Все это говорит о том, что античная моральная философия, пока ее представители оставались верными и последовательными носителями ее основных принципов, не только сама по себе, как известная теоретическая система, была обречена на верную смерть, к которой она неуклонно и стремилась, а в скептицизме сама себе подписала и свой смертный приговор, – но и своих последователей вела к тому же исходу – к медленной духовной смерти, к духовно-нравственному вырождению.

Что полная жизненной энергии и богатая своим внутренним нравственным содержанием психика христианина явилась отрицанием того общего душевного уклада, выразителями которого были античные философы-моралисты, а не его дальнейшим развитием – это само собой следует из всего того, что нами было сказано об основной психопатологической тенденции античной моральной философии. Христианство спасло от духовной смерти тех, кто глубоко проникся или мог бы проникнуться идеалами античной моральной философии, но оно никак не могло быть естественно-историческим продуктом этой последней, поскольку лишь при тихом и живительном свете Христова Евангелия античное человечество, в своем историческом закате, нашему духовному взору предстает, не как безжизненный, разлагающийся труп, а как живой организм, пораженный, правда, тяжкой болезнью, но не потерявший окончательно способности к духовно-нравственному возрождению и обновлению, под благодатным оживотворяющим воздействием лучей «Востока свыше».

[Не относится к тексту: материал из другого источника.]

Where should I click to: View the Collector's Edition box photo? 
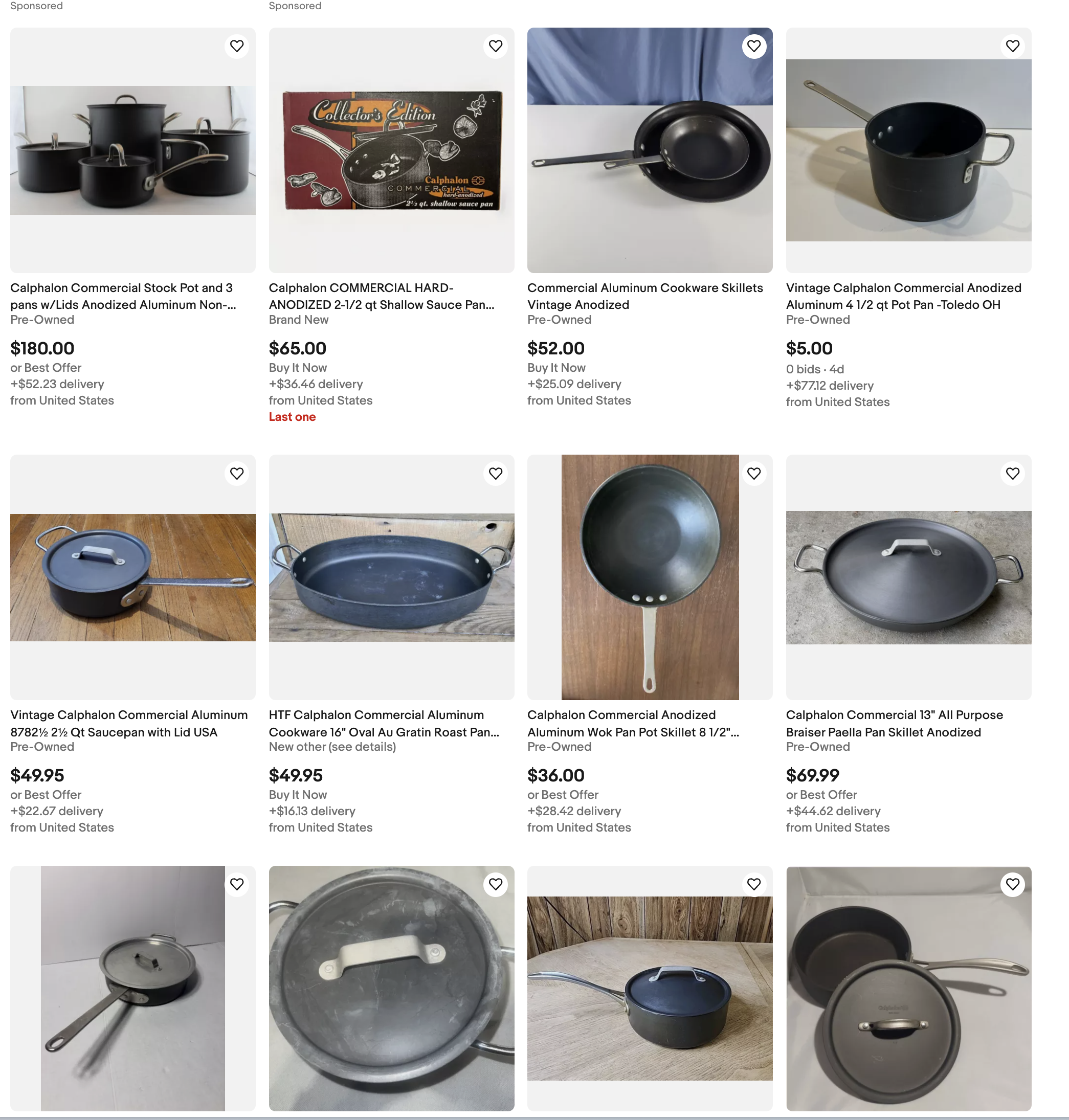click(x=391, y=150)
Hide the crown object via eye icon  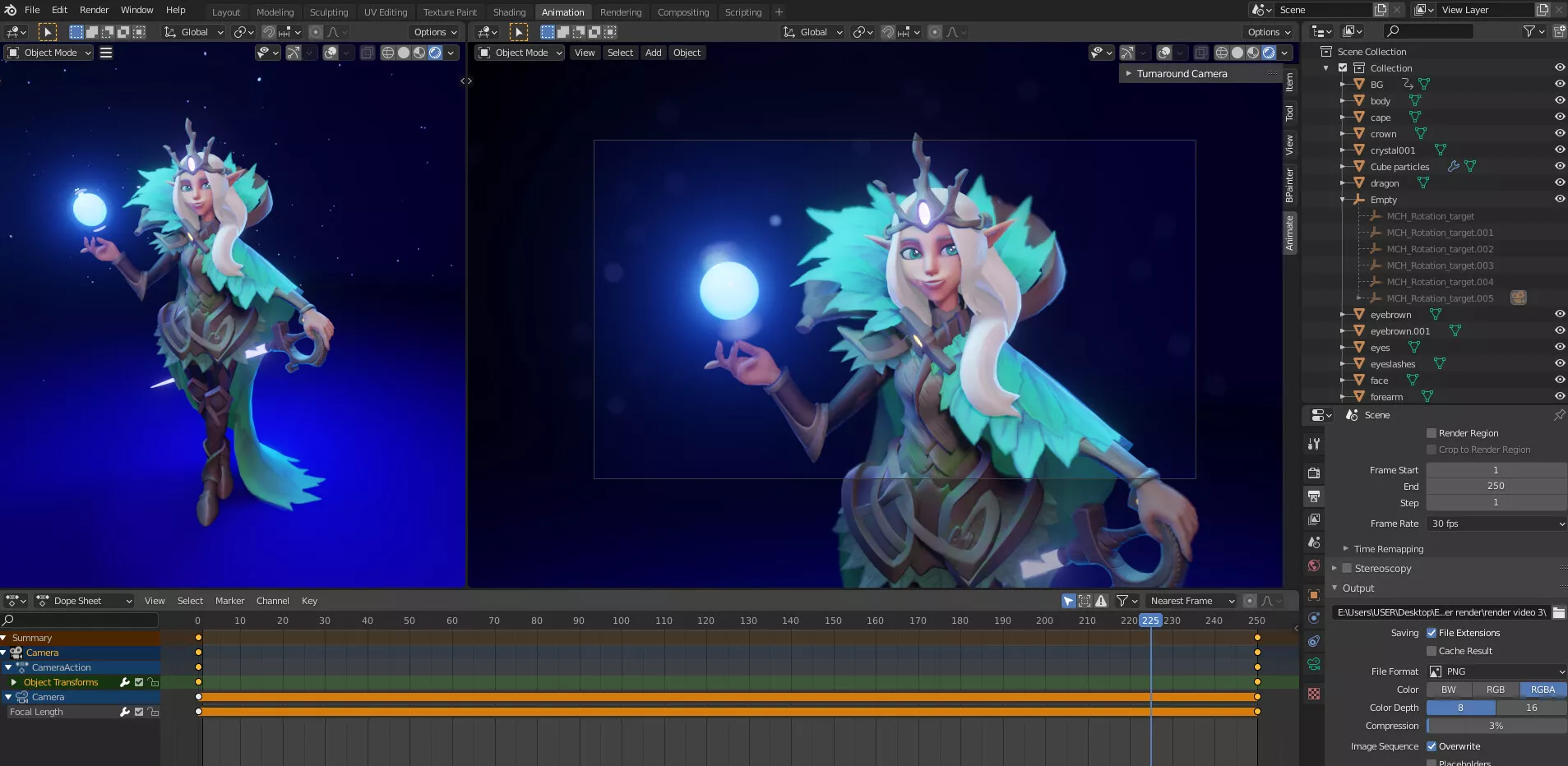click(x=1559, y=133)
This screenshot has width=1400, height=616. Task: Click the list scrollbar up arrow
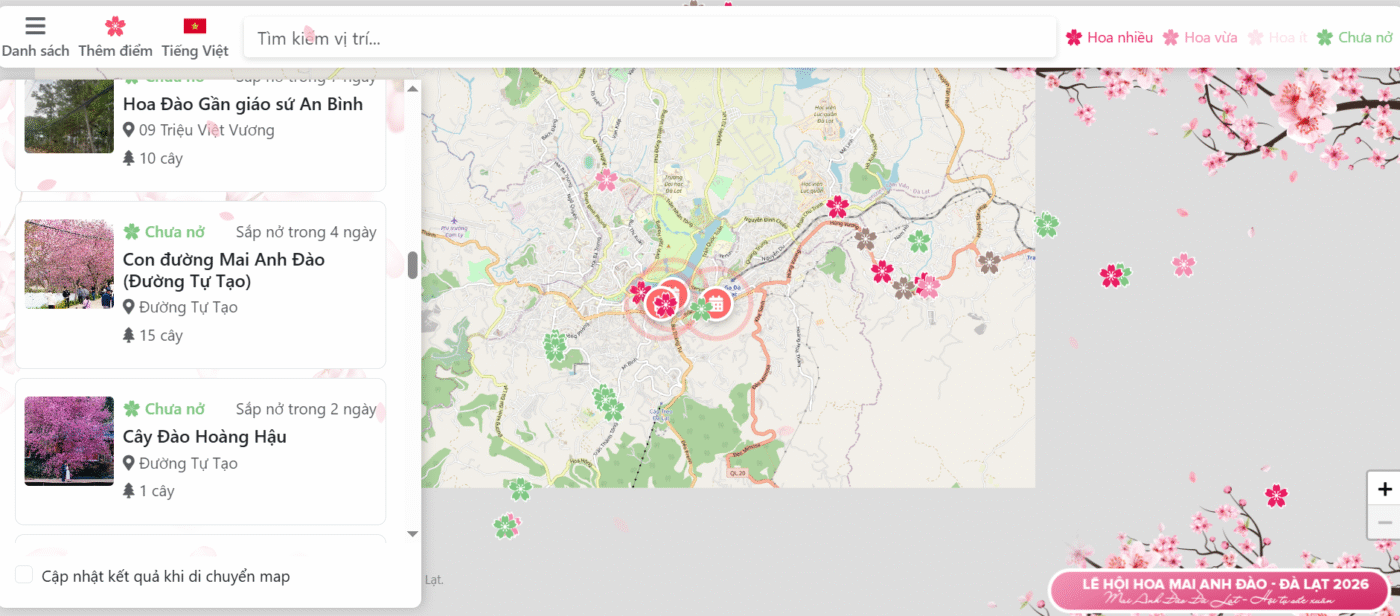point(412,88)
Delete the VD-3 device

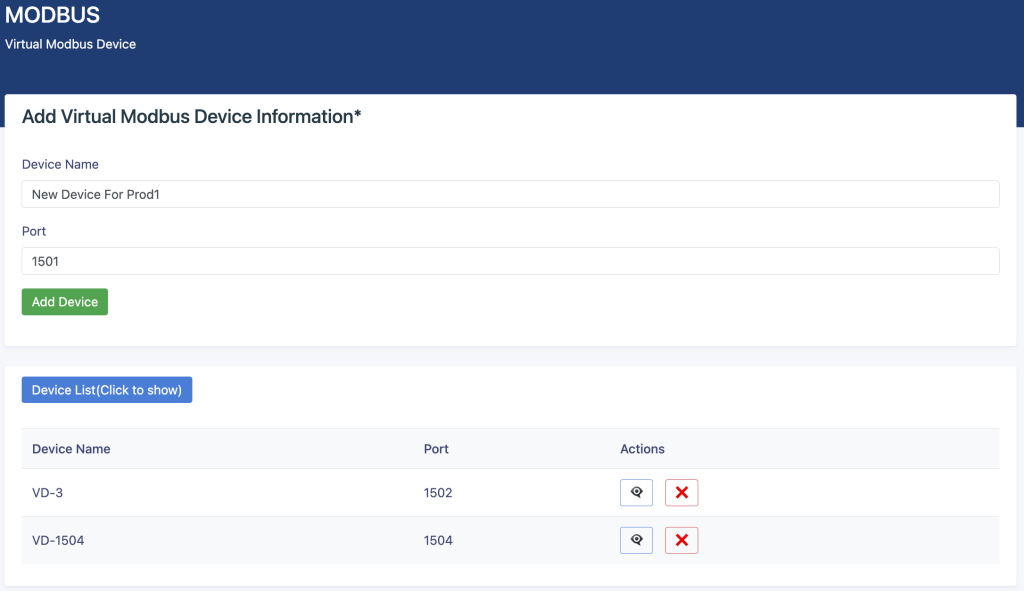[x=681, y=492]
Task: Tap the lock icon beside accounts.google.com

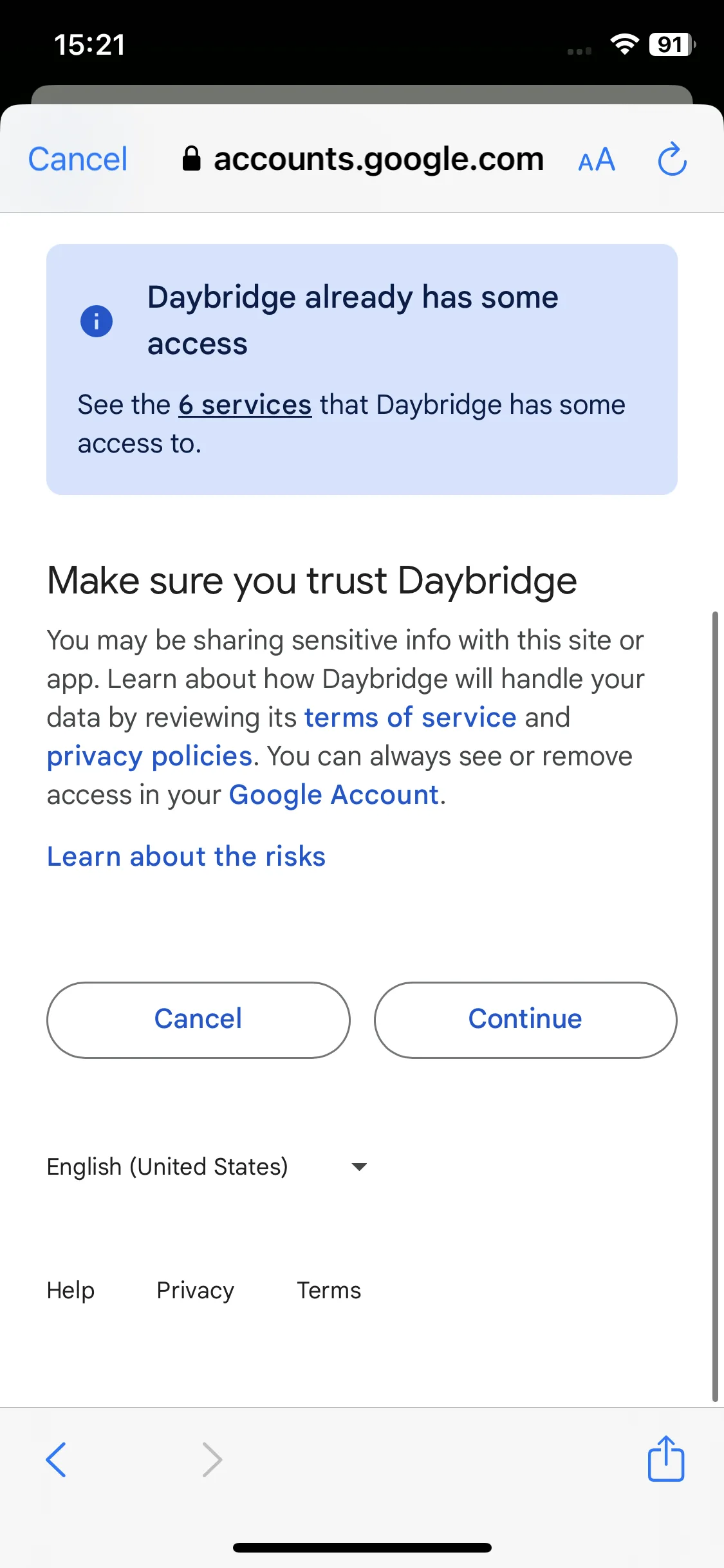Action: tap(191, 158)
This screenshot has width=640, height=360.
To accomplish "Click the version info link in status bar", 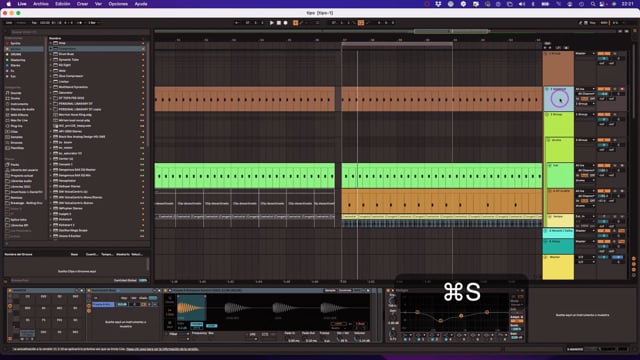I will click(x=162, y=349).
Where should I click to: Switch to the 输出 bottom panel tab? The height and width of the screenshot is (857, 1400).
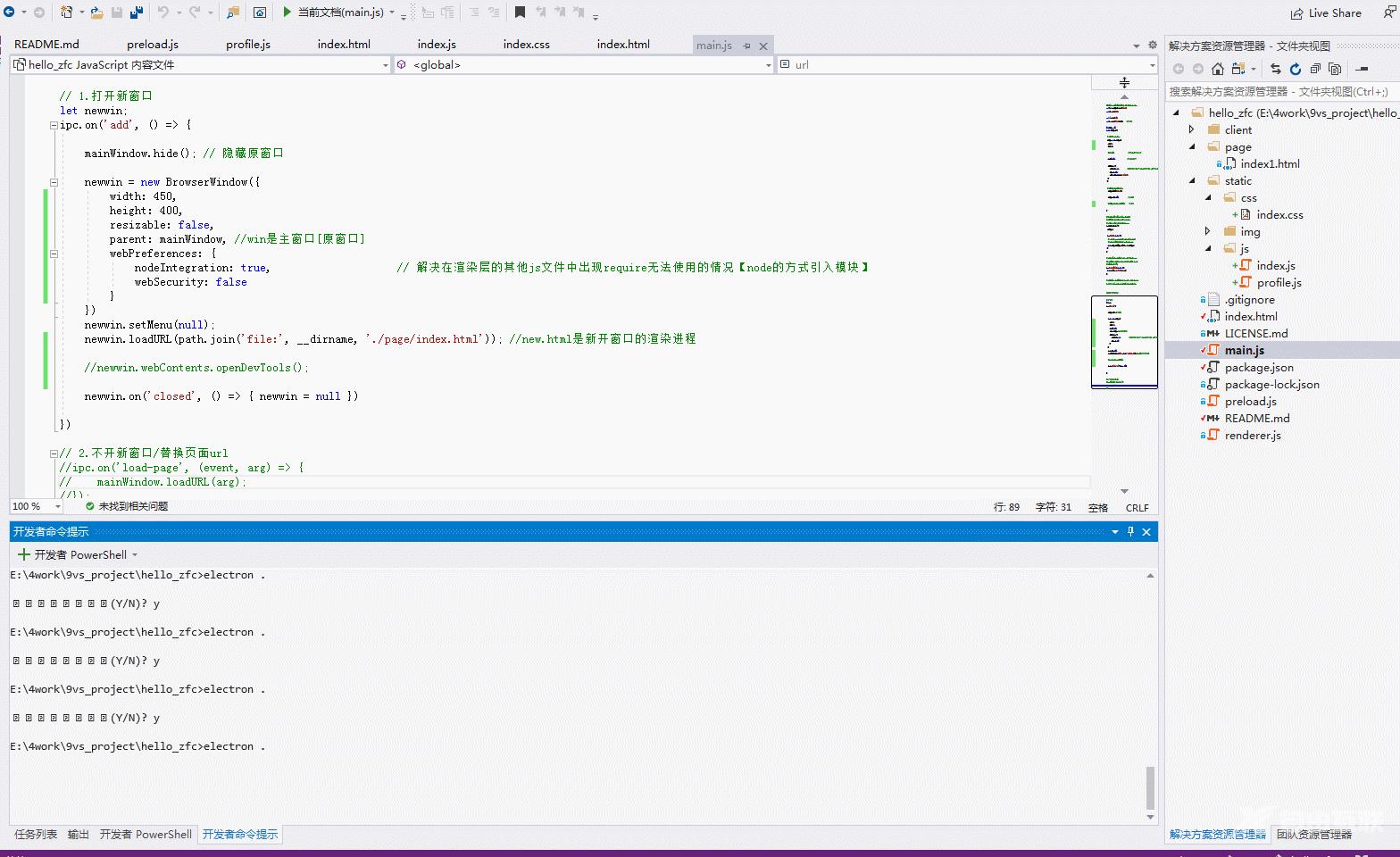click(x=79, y=835)
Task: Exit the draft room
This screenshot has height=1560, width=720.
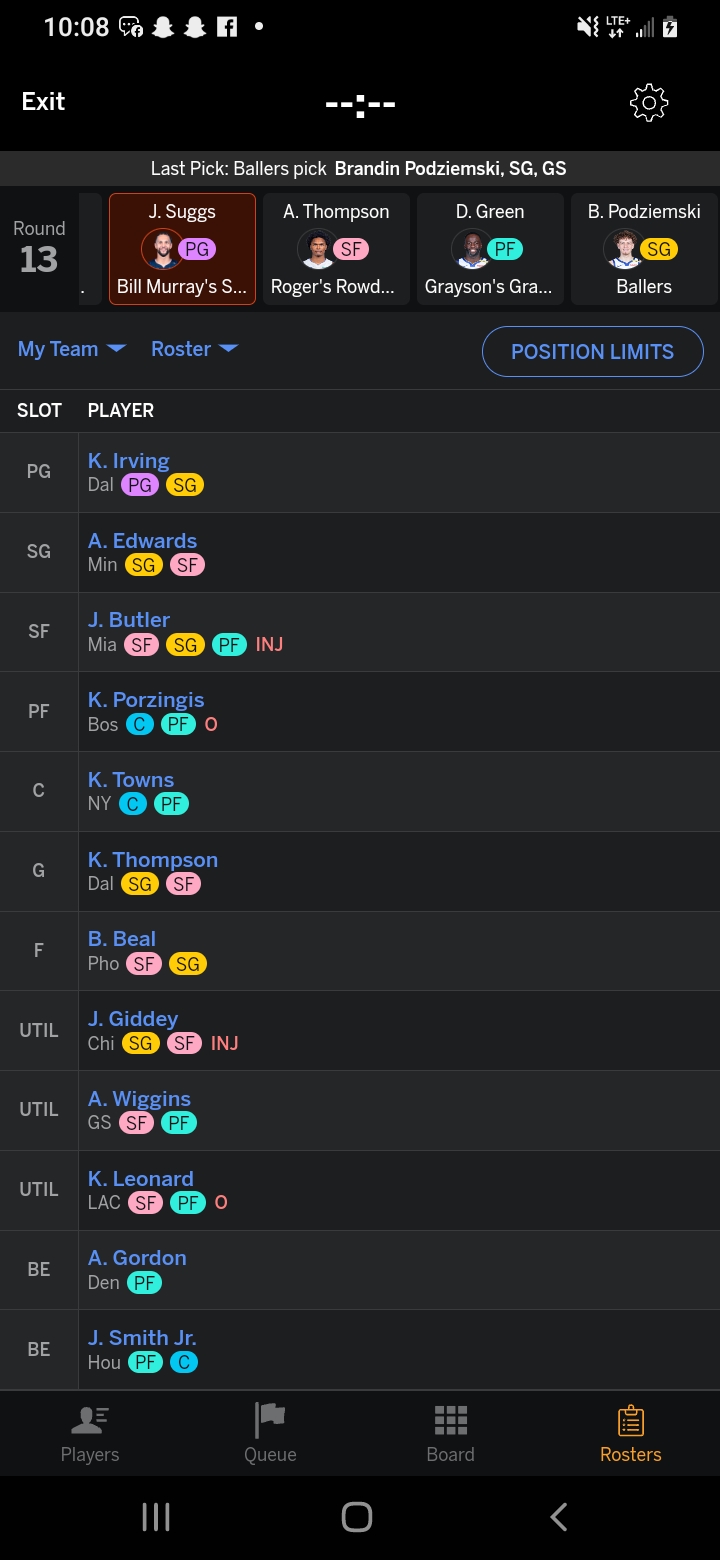Action: click(x=43, y=102)
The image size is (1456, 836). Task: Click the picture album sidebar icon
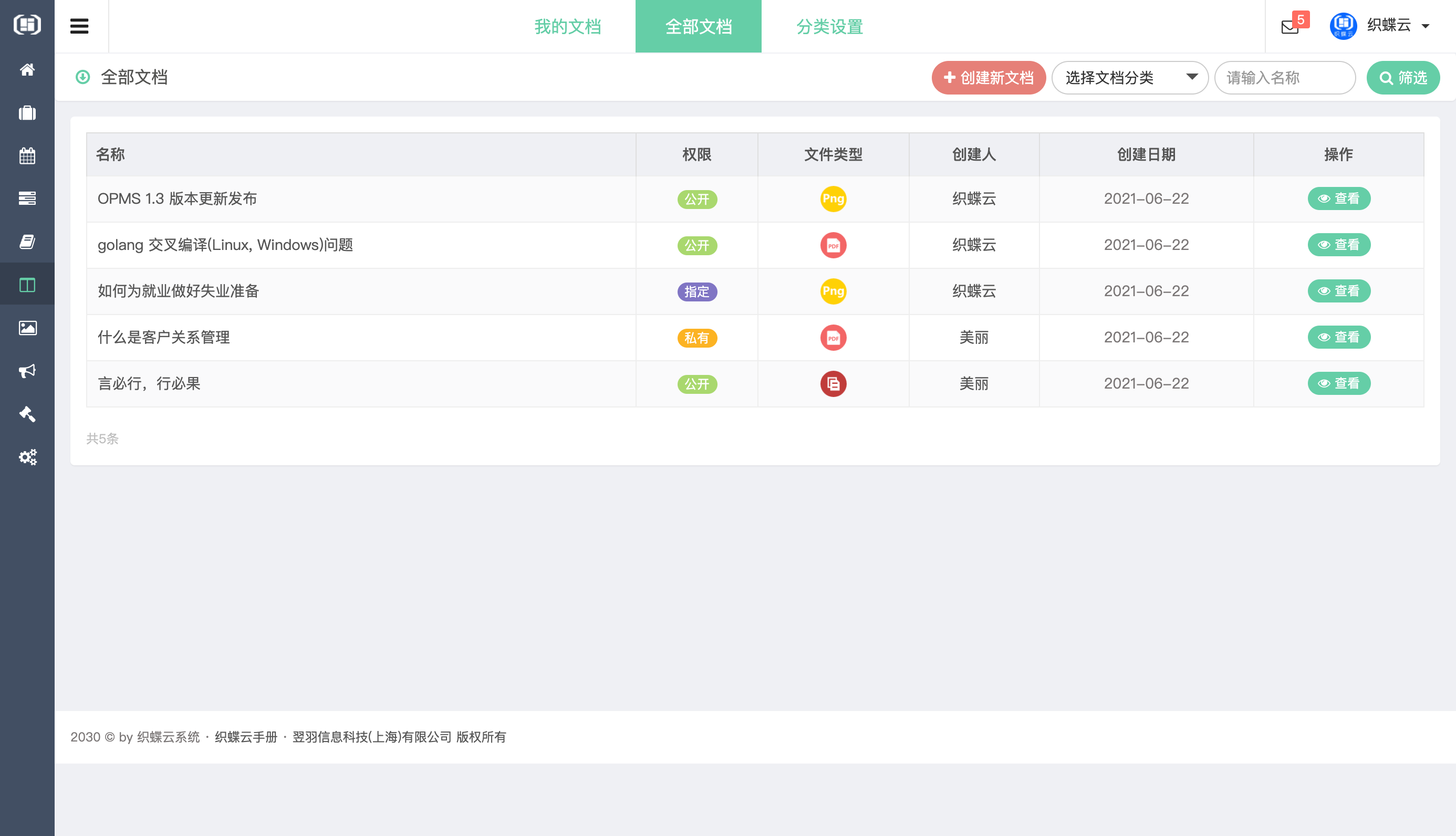pos(27,328)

В частности, и античным философам-моралистам, хотя несомненно присуща была глубокая потребность и напряженное искание высочайшего блага и истины, и это засвидетельствовано всей историей античной моральной философии, равно как им присуще было также мучительное и смутное сознание, точнее, самоощущение недостаточности наличных естественных сил человека для достижения этой цели – высочайшего блага и истины, – но античная моральная философия, являясь плодом одностороннего интеллектуализма и сухой, холодной теоретичности, игнорирующей насущные потребности и запросы человеческого сердца и воли, не могла дать духовно одряхлевшему дохристианскому человечеству свежих жизненных сил на благое, не могла научить его любить глубоко. Она оказалась бессильной возродить дохристианский мир к новой жизни, указав ему новые жизненные пути к благу и истине, и сообщив ему для этого необходимые благодатные силы. Семя этой новой истинной и блаженной жизни было брошено в духовно-нравственную почву человечества Тем, Кто о Себе сказал: «Аз есмь путь и истина и живот» (Ин.14:6): благодать и истина Иисус Христом бысть (Ин.1:17).

2 октября 1912 года


Источник: Независимость христианского учения о нравственности: От этики античных философов: В связи с религ.-метафиз. основаниями христиан. учения, с одной стороны, и учения греч. и рим. философов, с другой. Ч. 1-. / И.Я. Чаленко. - Полтава: Электр. тип. Г.И. Маркевича, 1912. / Ч. 2.: История античной философской этики, в ее отношении к христианскому учению о нравственности. - X, 1190 с.